I ran into a curious scalability issue when running wtperf small-btree workload. I was trying to see how I could improve in-cache reads and saw that we are losing efficiency as we increase the number of threads. So I began investigating where this loss of efficiency is coming from.
I found that as we add more threads we spend increasingly more time in the __wt_random function. This function is not used for searching the btree, but for generating keys in the wtperf benchmark. That is why I call this a "quasi-issue", because real workloads probably won't be affected by what happens inside random(), but if we were ever to evaluate or report scalability with wtperf, this issue could prevent us from seeing real bottlenecks or lack thereof. So I thought I'd mention this to you anyway.
Long story short, the problem with __wt_random was the sharing of variables m_w and m_z by different threads:
static uint32_t m_w = 521288629;
static uint32_t m_z = 362436069;
uint32_t w = m_w, z = m_z;
m_z = z = 36969 * (z & 65535) + (z >> 16);
m_w = w = 18000 * (w & 65535) + (w >> 16);
return (z << 16) + (w & 65535);
I wanted to see what will happen if we instead used thread-local copies of those values. That was easy enough to implement in wtperf. I simply added variables m_w and m_z to a thread-local CONFIG struct. And I also wrote a random function that's the exact copy of the one above except that pointers to thread-local copies of m_w and m_z are passed as arguments and the corresponding values are then manipulated inside the function:
__wtperf_random(uint32_t *m_w, uint32_t *m_z)
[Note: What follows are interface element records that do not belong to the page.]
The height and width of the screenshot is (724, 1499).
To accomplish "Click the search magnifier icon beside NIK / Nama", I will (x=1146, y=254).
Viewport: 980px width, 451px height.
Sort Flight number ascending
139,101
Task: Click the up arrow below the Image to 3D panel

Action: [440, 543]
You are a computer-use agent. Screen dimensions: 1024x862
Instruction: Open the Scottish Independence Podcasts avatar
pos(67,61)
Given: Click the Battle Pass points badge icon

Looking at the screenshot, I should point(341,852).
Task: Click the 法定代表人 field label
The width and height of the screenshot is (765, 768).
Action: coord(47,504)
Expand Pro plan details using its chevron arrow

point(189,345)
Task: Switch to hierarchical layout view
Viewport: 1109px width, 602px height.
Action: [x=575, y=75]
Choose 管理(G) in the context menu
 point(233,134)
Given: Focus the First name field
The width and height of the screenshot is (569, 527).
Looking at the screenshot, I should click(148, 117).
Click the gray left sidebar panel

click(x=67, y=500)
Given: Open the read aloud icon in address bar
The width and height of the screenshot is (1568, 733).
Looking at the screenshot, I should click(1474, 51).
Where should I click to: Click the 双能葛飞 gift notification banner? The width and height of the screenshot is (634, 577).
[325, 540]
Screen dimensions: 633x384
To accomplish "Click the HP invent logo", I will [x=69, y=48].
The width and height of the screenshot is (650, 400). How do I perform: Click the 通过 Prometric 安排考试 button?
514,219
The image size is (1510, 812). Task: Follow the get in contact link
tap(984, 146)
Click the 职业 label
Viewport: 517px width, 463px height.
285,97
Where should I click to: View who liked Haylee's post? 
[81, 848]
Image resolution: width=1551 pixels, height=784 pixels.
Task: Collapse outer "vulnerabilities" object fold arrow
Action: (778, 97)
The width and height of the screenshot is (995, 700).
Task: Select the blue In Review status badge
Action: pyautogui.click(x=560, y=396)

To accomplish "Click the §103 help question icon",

_m_z = 36969 _ (_m_z & 65535) + (_m_z >> 16);
_m_w = 18000 _ (_m_w & 65535) + (_m_w >> 16);
return (_m_z << 16) + (_m_w & 65535);
I ran some performance tests and I am seeing 3% improvement for a workload with 8 threads (2% stdev) and 5% improvement for a workload with 12 threads (0.5% stdev). The gains will likely get larger as we use more threads, but I have not yet had a chance to test this on a larger machine.